Items from a dataset ::
■ ■ ■ ■ ■
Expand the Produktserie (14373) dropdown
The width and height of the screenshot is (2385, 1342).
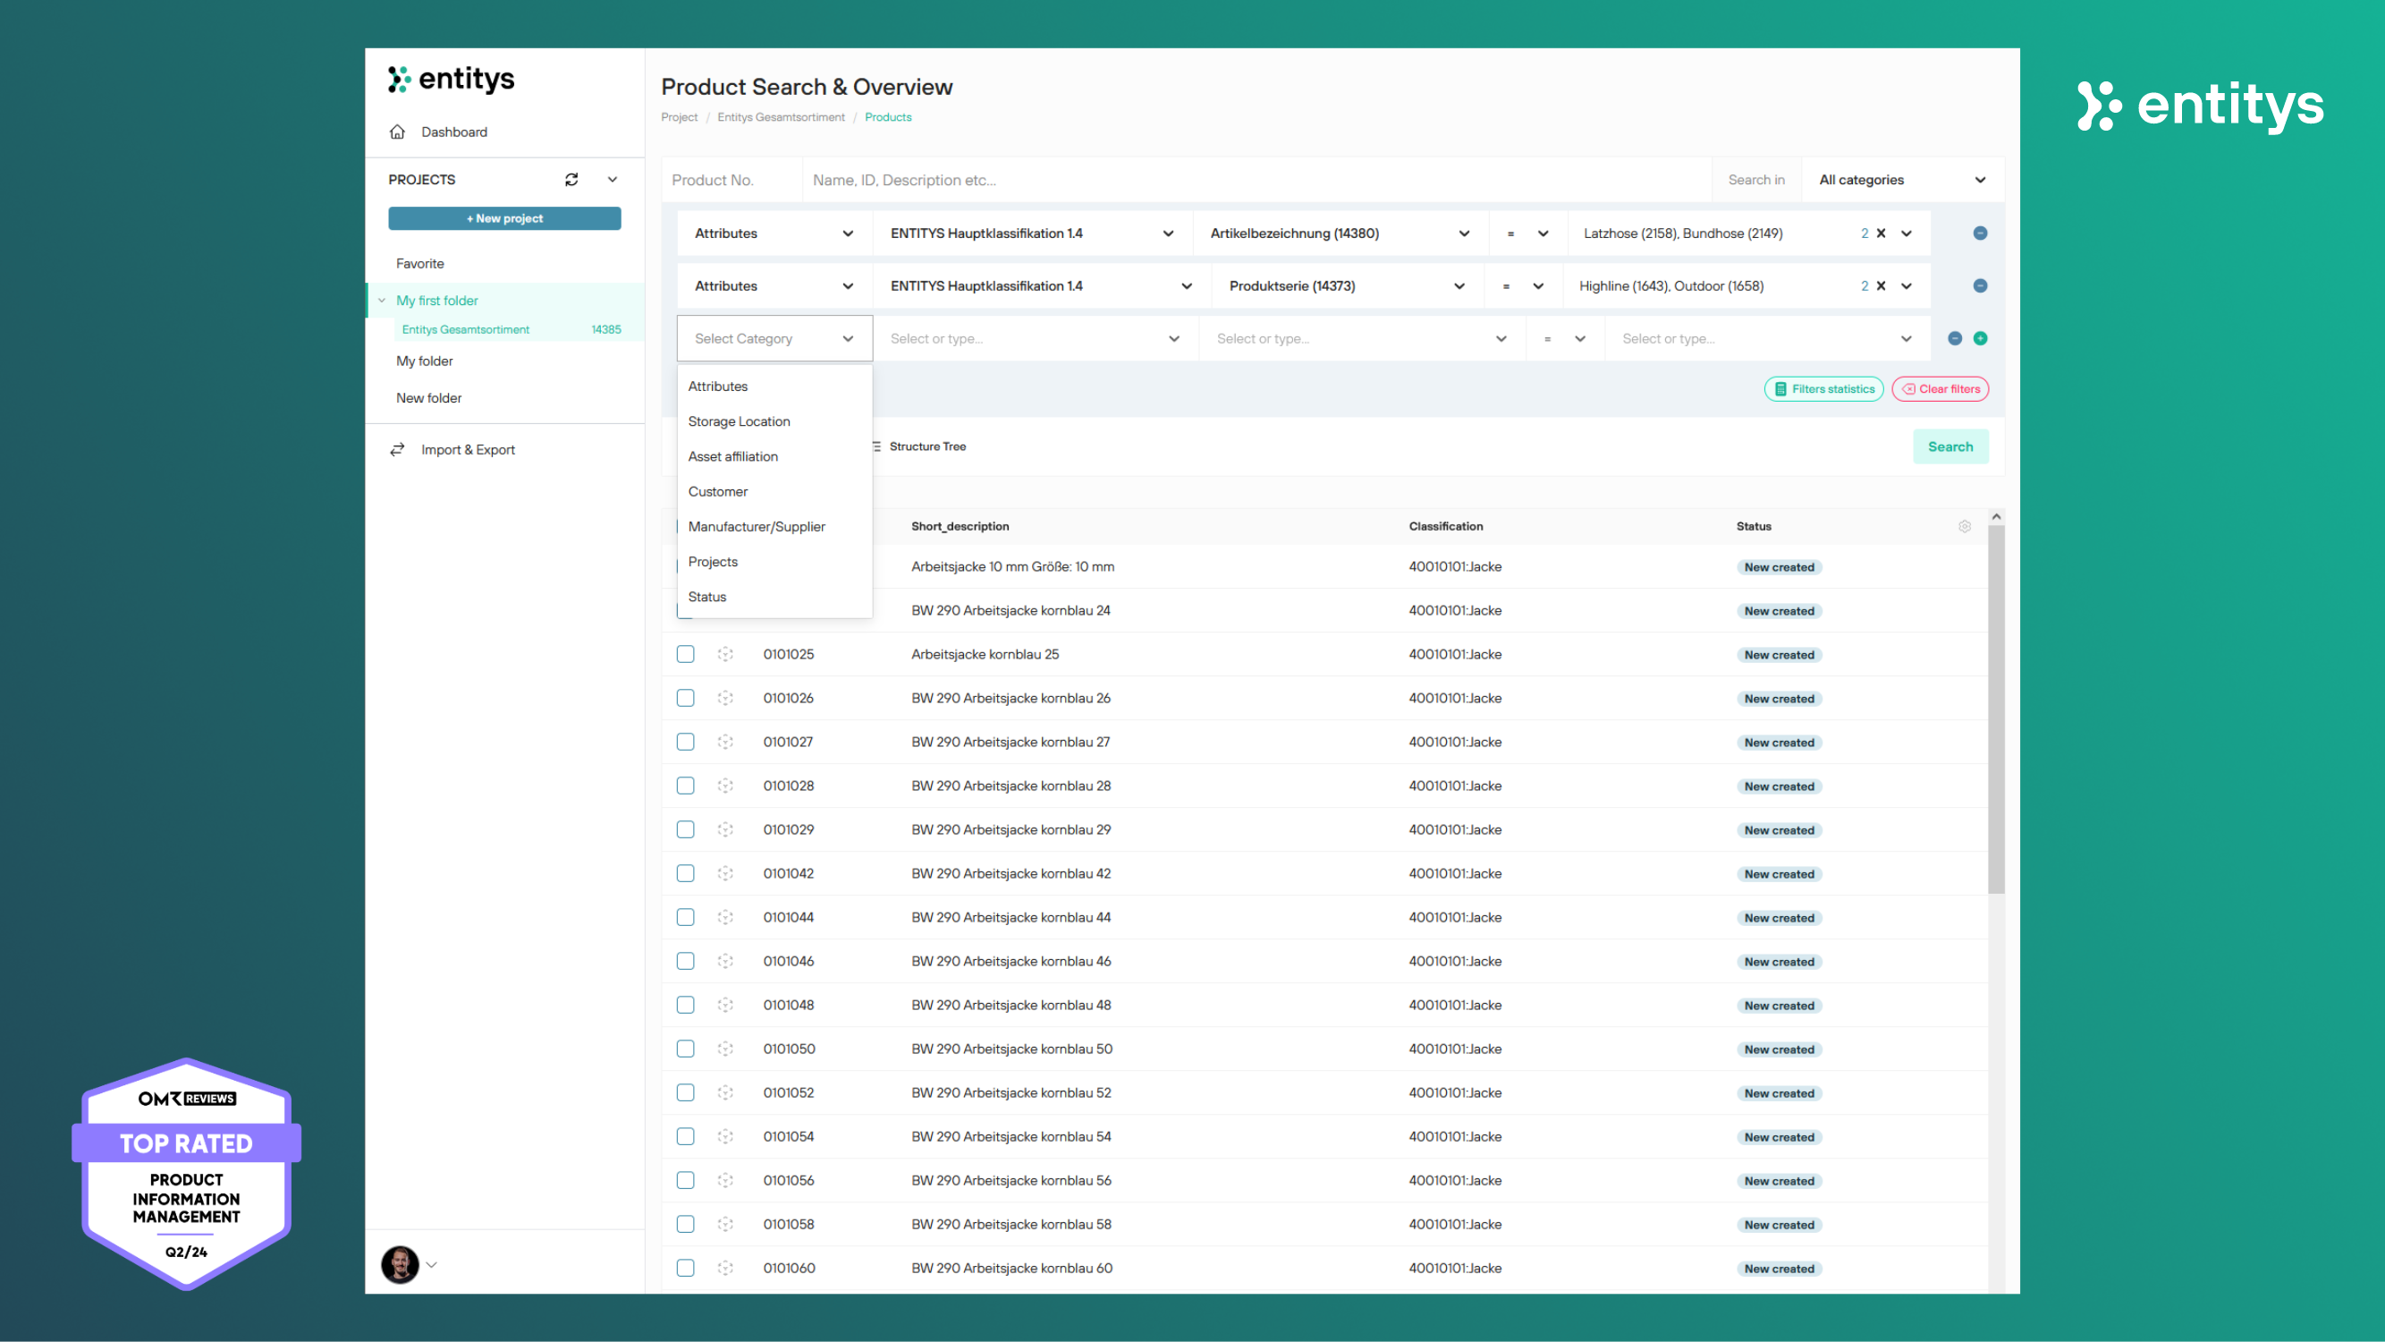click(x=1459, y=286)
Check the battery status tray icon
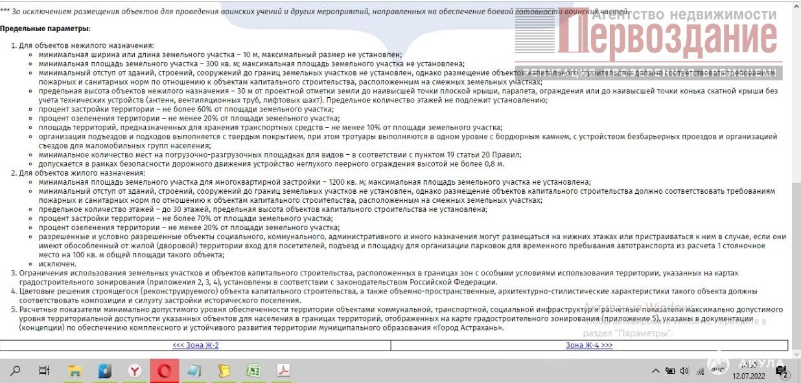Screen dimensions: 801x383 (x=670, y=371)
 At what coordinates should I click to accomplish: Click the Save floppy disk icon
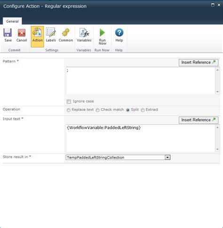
■ ■ ■ ■ ■
Exercise directions ::
Reproduce every line of the records above word for word, but leave out the pictures.

Result below ::
Expand the Produktserie (14373) dropdown
The width and height of the screenshot is (2385, 1342).
click(x=1459, y=286)
Check the battery status tray icon
Screen dimensions: 801x383 (x=670, y=371)
 At what coordinates should I click to accomplish: Click the Save floppy disk icon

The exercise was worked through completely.